== Supplied data ==

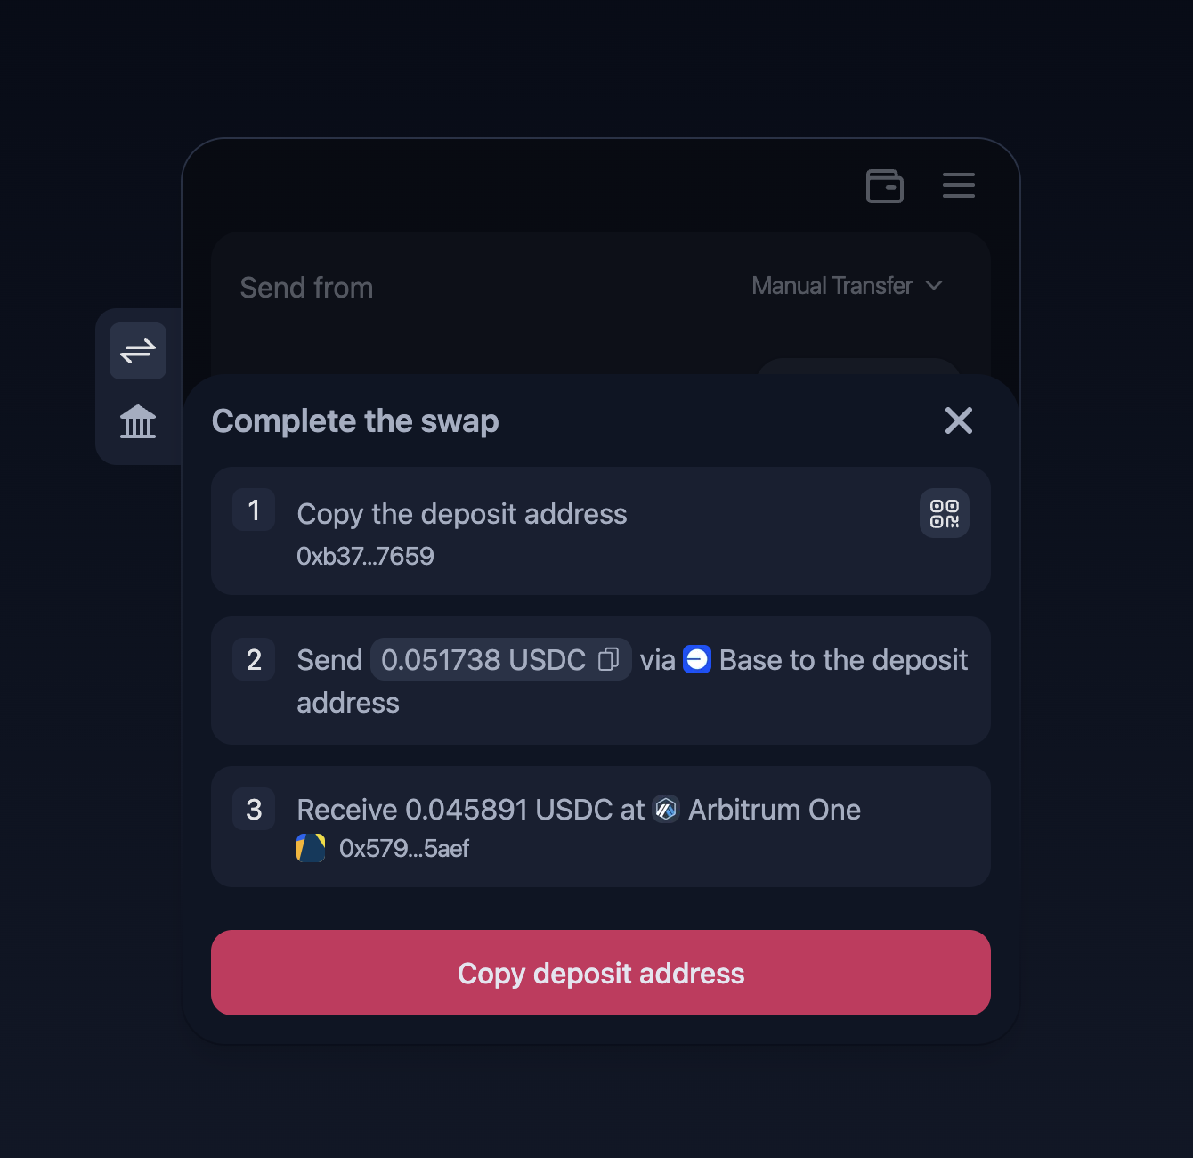Click the recipient address 0x579...5aef

pyautogui.click(x=404, y=848)
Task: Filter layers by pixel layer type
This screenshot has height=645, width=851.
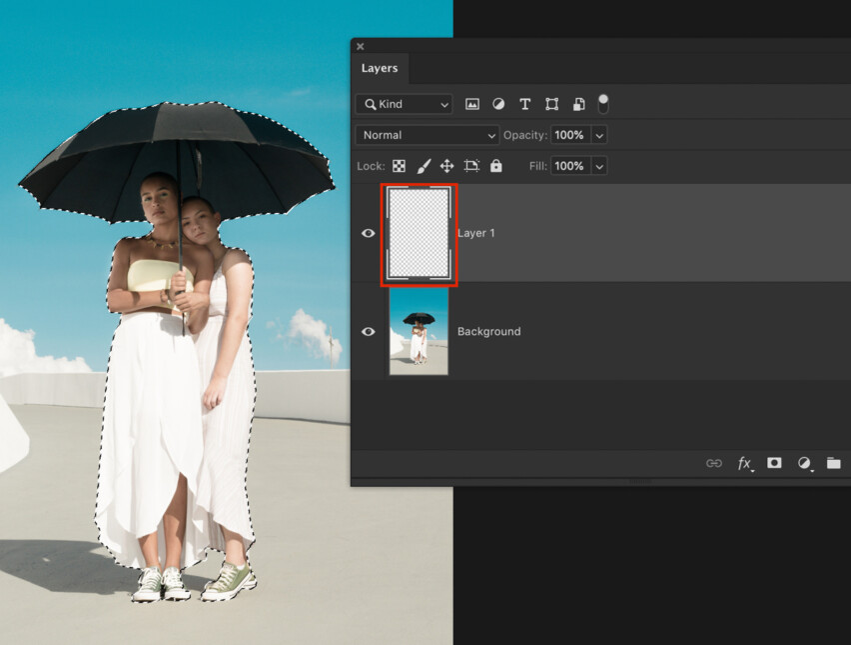Action: (x=473, y=104)
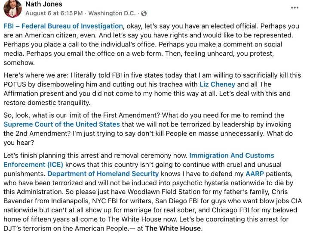Click the AARP tagged page link
The width and height of the screenshot is (310, 233).
(257, 174)
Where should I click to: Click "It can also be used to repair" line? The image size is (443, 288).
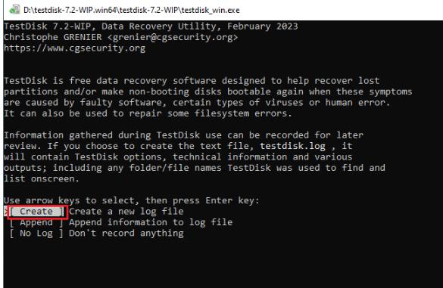[x=83, y=113]
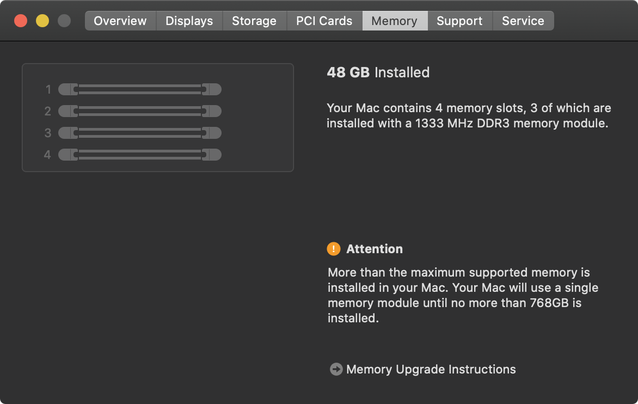The height and width of the screenshot is (404, 638).
Task: Go to the Storage tab
Action: point(254,21)
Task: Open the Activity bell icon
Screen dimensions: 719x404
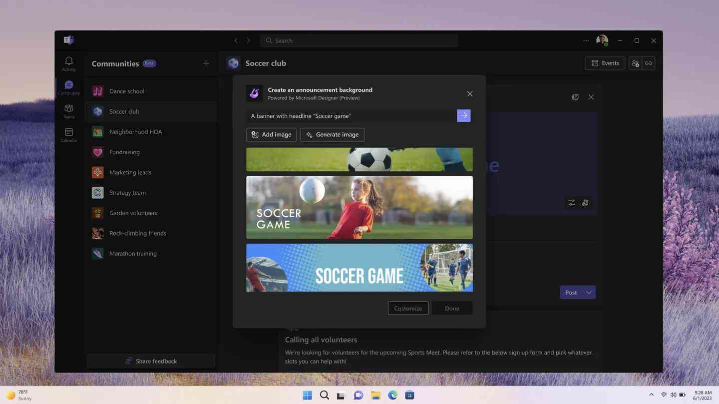Action: coord(69,63)
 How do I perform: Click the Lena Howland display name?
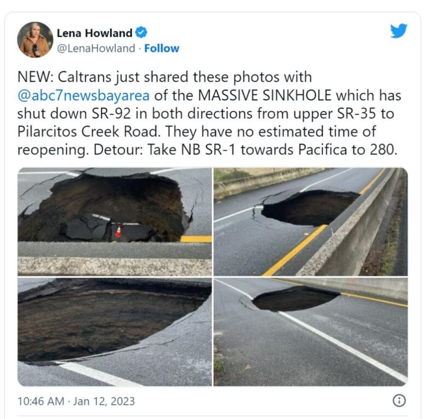95,33
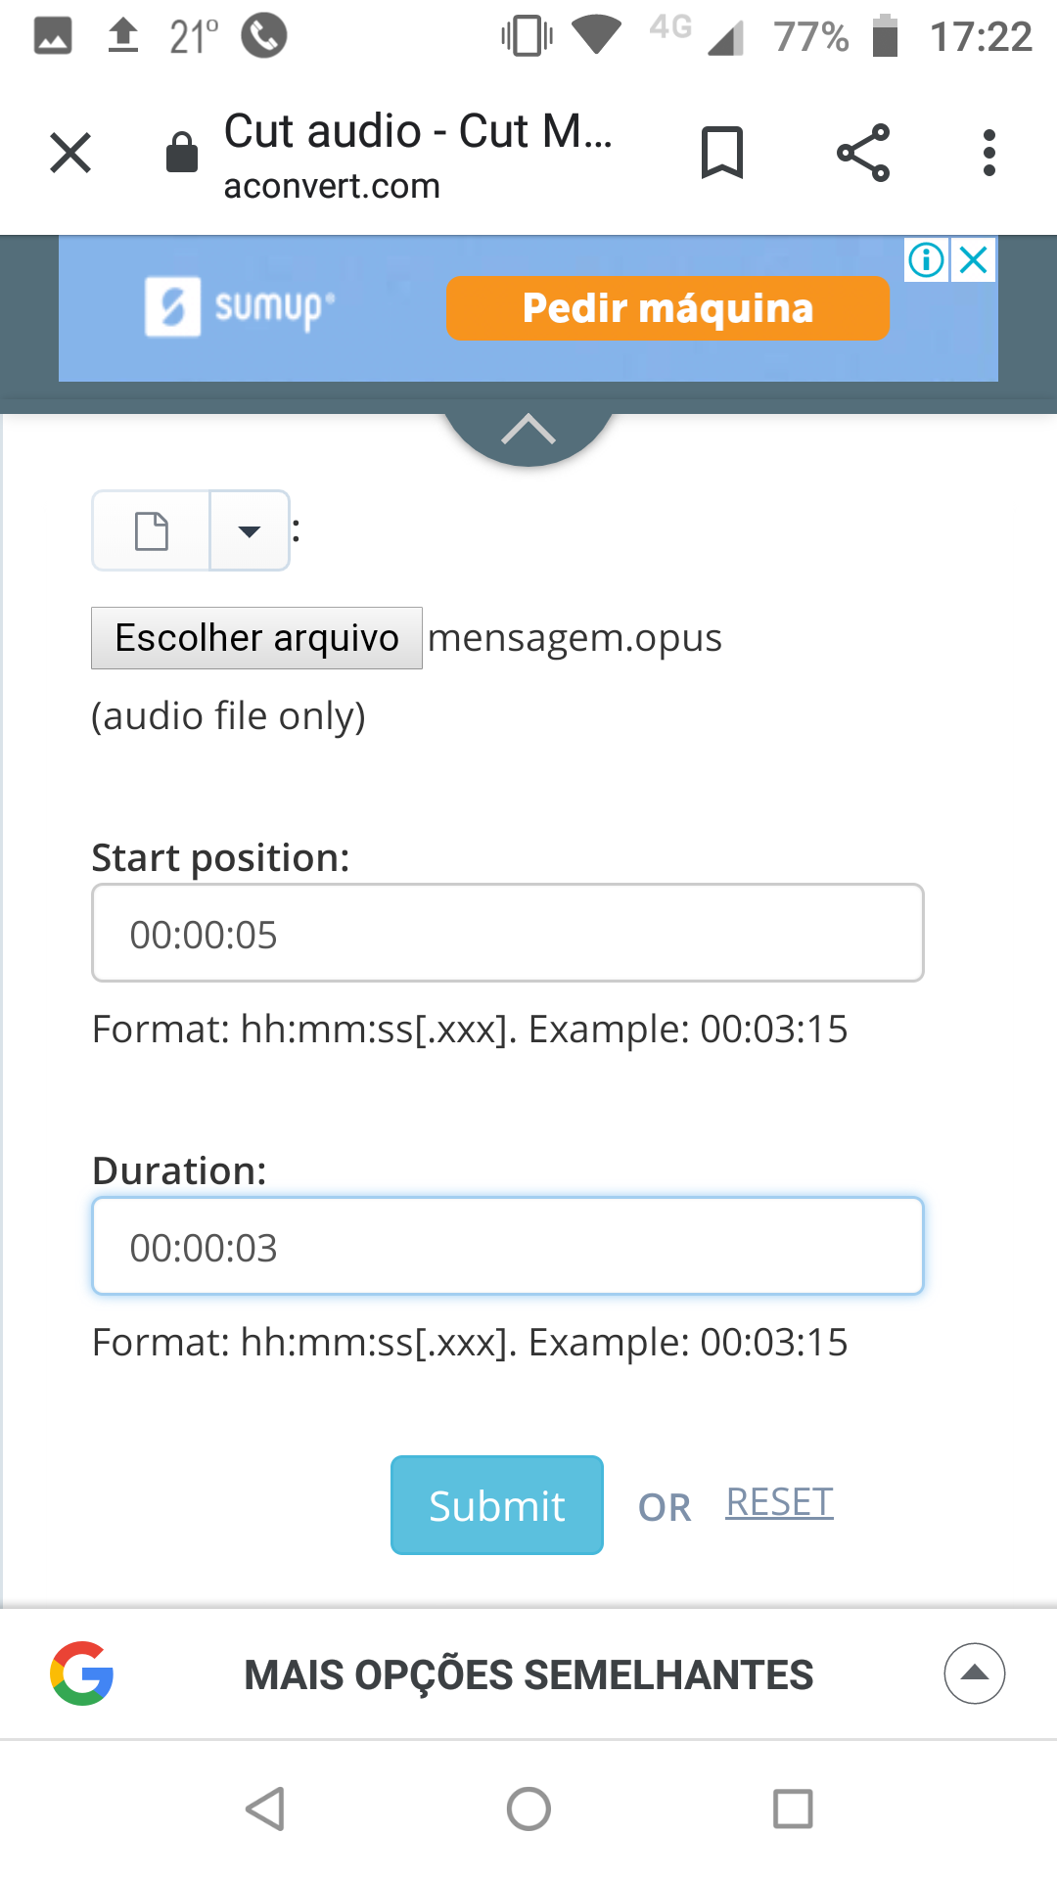The width and height of the screenshot is (1057, 1879).
Task: Tap the ad info icon
Action: click(926, 259)
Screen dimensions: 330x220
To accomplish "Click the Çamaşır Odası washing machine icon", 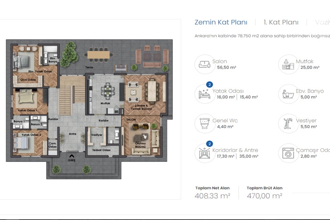I will 288,153.
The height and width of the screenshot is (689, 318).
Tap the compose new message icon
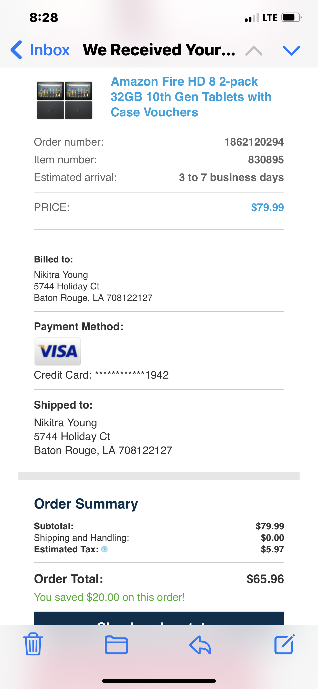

===

Assignment
Pictures excluded, print only the lines from the one with "The height and width of the screenshot is (689, 318)." through the end of the entries above, exactly as written.

Result of this exercise
The height and width of the screenshot is (689, 318).
Tap the compose new message icon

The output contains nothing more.